*** GIVEN INFORMATION ***

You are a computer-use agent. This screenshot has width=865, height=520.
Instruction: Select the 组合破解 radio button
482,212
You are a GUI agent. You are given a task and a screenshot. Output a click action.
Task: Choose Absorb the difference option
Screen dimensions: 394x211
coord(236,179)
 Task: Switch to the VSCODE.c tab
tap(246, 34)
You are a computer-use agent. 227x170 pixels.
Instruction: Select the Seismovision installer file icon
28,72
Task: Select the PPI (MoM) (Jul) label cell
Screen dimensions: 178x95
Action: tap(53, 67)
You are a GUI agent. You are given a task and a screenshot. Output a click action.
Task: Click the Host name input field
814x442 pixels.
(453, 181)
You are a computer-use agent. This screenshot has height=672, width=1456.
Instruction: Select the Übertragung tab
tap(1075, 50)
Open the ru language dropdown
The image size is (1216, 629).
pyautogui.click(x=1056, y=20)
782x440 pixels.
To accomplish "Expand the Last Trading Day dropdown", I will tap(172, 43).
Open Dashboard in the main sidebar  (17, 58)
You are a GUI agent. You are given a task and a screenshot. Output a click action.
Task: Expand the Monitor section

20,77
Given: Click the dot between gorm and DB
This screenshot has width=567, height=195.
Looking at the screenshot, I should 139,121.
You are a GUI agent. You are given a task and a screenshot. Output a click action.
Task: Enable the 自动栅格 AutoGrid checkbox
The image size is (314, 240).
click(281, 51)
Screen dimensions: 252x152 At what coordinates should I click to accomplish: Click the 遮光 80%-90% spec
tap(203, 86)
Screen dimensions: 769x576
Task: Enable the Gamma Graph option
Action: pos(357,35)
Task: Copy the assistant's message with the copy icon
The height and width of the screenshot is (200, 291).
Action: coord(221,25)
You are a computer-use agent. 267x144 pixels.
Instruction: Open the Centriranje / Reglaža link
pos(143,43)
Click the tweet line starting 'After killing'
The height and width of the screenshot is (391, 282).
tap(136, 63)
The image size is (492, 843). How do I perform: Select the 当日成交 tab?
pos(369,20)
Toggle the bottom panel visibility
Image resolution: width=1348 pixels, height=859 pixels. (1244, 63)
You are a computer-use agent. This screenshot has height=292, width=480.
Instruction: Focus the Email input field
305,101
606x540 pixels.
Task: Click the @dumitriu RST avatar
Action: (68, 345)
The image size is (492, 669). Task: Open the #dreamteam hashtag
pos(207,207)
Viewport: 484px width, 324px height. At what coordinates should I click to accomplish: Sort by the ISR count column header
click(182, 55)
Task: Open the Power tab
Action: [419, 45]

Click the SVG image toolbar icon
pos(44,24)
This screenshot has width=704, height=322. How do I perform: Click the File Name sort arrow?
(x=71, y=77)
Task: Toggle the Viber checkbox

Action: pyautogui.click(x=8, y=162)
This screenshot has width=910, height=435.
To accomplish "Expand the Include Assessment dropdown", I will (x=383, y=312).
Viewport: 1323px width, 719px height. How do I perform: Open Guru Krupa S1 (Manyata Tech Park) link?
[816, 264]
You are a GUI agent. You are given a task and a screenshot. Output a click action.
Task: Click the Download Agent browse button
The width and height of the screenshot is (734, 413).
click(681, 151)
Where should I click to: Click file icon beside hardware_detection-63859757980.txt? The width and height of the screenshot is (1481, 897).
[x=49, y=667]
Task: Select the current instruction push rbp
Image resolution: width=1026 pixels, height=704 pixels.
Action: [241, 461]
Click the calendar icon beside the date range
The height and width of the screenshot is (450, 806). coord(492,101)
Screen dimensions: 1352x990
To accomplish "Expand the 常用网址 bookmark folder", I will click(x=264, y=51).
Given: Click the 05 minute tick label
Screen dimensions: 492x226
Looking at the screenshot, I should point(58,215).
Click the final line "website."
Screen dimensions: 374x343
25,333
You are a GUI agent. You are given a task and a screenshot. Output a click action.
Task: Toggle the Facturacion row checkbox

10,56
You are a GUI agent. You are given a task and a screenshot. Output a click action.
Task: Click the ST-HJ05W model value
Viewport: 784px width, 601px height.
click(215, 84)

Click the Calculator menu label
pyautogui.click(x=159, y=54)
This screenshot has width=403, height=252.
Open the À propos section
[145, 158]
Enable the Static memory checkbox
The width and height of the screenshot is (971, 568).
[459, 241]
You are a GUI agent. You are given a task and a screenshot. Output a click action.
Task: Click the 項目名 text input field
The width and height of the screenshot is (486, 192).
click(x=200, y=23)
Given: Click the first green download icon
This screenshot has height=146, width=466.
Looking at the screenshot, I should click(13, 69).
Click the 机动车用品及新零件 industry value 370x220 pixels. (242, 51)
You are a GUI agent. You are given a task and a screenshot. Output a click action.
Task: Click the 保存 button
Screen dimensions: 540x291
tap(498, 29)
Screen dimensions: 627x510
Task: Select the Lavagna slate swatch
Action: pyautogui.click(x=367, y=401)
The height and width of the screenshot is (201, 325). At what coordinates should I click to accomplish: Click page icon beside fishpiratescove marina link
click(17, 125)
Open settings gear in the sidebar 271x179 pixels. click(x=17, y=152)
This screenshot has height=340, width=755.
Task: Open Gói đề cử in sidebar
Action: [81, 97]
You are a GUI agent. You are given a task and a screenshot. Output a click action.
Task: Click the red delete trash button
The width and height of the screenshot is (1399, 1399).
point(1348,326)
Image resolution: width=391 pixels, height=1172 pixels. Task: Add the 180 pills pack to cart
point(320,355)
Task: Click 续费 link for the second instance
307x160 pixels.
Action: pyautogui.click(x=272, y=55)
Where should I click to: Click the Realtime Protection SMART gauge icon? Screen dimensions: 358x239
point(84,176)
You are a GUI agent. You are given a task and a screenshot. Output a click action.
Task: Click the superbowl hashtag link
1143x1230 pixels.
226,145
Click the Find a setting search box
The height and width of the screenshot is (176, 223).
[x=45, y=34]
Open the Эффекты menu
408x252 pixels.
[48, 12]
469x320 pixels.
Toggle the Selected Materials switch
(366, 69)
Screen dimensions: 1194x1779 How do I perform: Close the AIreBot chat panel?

*** End of GIVEN INFORMATION ***

> [REQUIRED ACTION] All of the entries above should be written out again exactly.

> [RESULT OF THIS EXERCISE]
You are a computer-use agent. This screenshot has width=865, height=520.
Instruction: Select the 组合破解 radio button
482,212
You are a GUI agent. You are given a task and a screenshot. Output a click action.
Task: Choose Absorb the difference option
Screen dimensions: 394x211
coord(236,179)
 Task: Switch to the VSCODE.c tab
tap(246, 34)
You are a computer-use agent. 227x170 pixels.
Instruction: Select the Seismovision installer file icon
28,72
Task: Select the PPI (MoM) (Jul) label cell
Screen dimensions: 178x95
Action: tap(53, 67)
You are a GUI agent. You are given a task and a screenshot. Output a click action.
Task: Click the Host name input field
814x442 pixels.
(453, 181)
You are a computer-use agent. This screenshot has height=672, width=1456.
Instruction: Select the Übertragung tab
tap(1075, 50)
Open the ru language dropdown
The image size is (1216, 629).
pyautogui.click(x=1056, y=20)
782x440 pixels.
To accomplish "Expand the Last Trading Day dropdown", I will tap(172, 43).
Open Dashboard in the main sidebar  (17, 58)
You are a GUI agent. You are given a task and a screenshot. Output a click action.
Task: Expand the Monitor section

20,77
Given: Click the dot between gorm and DB
This screenshot has width=567, height=195.
Looking at the screenshot, I should 139,121.
You are a GUI agent. You are given a task and a screenshot. Output a click action.
Task: Enable the 自动栅格 AutoGrid checkbox
The image size is (314, 240).
click(281, 51)
Screen dimensions: 252x152 At what coordinates should I click to accomplish: Click the 遮光 80%-90% spec
tap(203, 86)
Screen dimensions: 769x576
Task: Enable the Gamma Graph option
Action: pos(357,35)
Task: Copy the assistant's message with the copy icon
The height and width of the screenshot is (200, 291).
Action: coord(221,25)
You are a computer-use agent. 267x144 pixels.
Instruction: Open the Centriranje / Reglaža link
pos(143,43)
Click the tweet line starting 'After killing'
The height and width of the screenshot is (391, 282).
tap(136, 63)
The image size is (492, 843). How do I perform: Select the 当日成交 tab?
pos(369,20)
Toggle the bottom panel visibility
Image resolution: width=1348 pixels, height=859 pixels. (1244, 63)
You are a computer-use agent. This screenshot has height=292, width=480.
Instruction: Focus the Email input field
305,101
606x540 pixels.
Task: Click the @dumitriu RST avatar
Action: (68, 345)
The image size is (492, 669). Task: Open the #dreamteam hashtag
pos(207,207)
Viewport: 484px width, 324px height. At what coordinates should I click to accomplish: Sort by the ISR count column header
click(182, 55)
Task: Open the Power tab
Action: [419, 45]

Click the SVG image toolbar icon
pos(44,24)
This screenshot has width=704, height=322. How do I perform: Click the File Name sort arrow?
(x=71, y=77)
Task: Toggle the Viber checkbox

Action: pyautogui.click(x=8, y=162)
This screenshot has width=910, height=435.
To accomplish "Expand the Include Assessment dropdown", I will (x=383, y=312).
Viewport: 1323px width, 719px height. How do I perform: Open Guru Krupa S1 (Manyata Tech Park) link?
[816, 264]
You are a GUI agent. You are given a task and a screenshot. Output a click action.
Task: Click the Download Agent browse button
The width and height of the screenshot is (734, 413).
click(681, 151)
Where should I click to: Click file icon beside hardware_detection-63859757980.txt? The width and height of the screenshot is (1481, 897).
[x=49, y=667]
Task: Select the current instruction push rbp
Image resolution: width=1026 pixels, height=704 pixels.
Action: [241, 461]
Click the calendar icon beside the date range
The height and width of the screenshot is (450, 806). coord(492,101)
Screen dimensions: 1352x990
To accomplish "Expand the 常用网址 bookmark folder", I will click(x=264, y=51).
Given: Click the 05 minute tick label
Screen dimensions: 492x226
Looking at the screenshot, I should point(58,215).
Click the final line "website."
Screen dimensions: 374x343
25,333
You are a GUI agent. You are given a task and a screenshot. Output a click action.
Task: Toggle the Facturacion row checkbox

10,56
You are a GUI agent. You are given a task and a screenshot. Output a click action.
Task: Click the ST-HJ05W model value
Viewport: 784px width, 601px height.
click(215, 84)

Click the Calculator menu label
pyautogui.click(x=159, y=54)
This screenshot has width=403, height=252.
Open the À propos section
[145, 158]
Enable the Static memory checkbox
The width and height of the screenshot is (971, 568).
[459, 241]
You are a GUI agent. You are given a task and a screenshot. Output a click action.
Task: Click the 項目名 text input field
The width and height of the screenshot is (486, 192).
click(x=200, y=23)
Given: Click the first green download icon
This screenshot has height=146, width=466.
Looking at the screenshot, I should click(13, 69).
Click the 机动车用品及新零件 industry value 370x220 pixels. (242, 51)
You are a GUI agent. You are given a task and a screenshot. Output a click action.
Task: Click the 保存 button
Screen dimensions: 540x291
tap(498, 29)
Screen dimensions: 627x510
Task: Select the Lavagna slate swatch
Action: pyautogui.click(x=367, y=401)
The height and width of the screenshot is (201, 325). At what coordinates should I click to accomplish: Click page icon beside fishpiratescove marina link
click(17, 125)
Open settings gear in the sidebar 271x179 pixels. click(x=17, y=152)
This screenshot has height=340, width=755.
Task: Open Gói đề cử in sidebar
Action: [81, 97]
You are a GUI agent. You are given a task and a screenshot. Output a click action.
Task: Click the red delete trash button
The width and height of the screenshot is (1399, 1399).
point(1348,326)
Image resolution: width=391 pixels, height=1172 pixels. Task: Add the 180 pills pack to cart
point(320,355)
Task: Click 续费 link for the second instance
307x160 pixels.
Action: pyautogui.click(x=272, y=55)
Where should I click to: Click the Realtime Protection SMART gauge icon? Screen dimensions: 358x239
point(84,176)
You are a GUI agent. You are given a task and a screenshot. Output a click action.
Task: Click the superbowl hashtag link
1143x1230 pixels.
226,145
Click the Find a setting search box
The height and width of the screenshot is (176, 223).
[x=45, y=34]
Open the Эффекты menu
408x252 pixels.
[48, 12]
469x320 pixels.
Toggle the Selected Materials switch
(366, 69)
Screen dimensions: 1194x1779 How do I perform: Close the AIreBot chat panel?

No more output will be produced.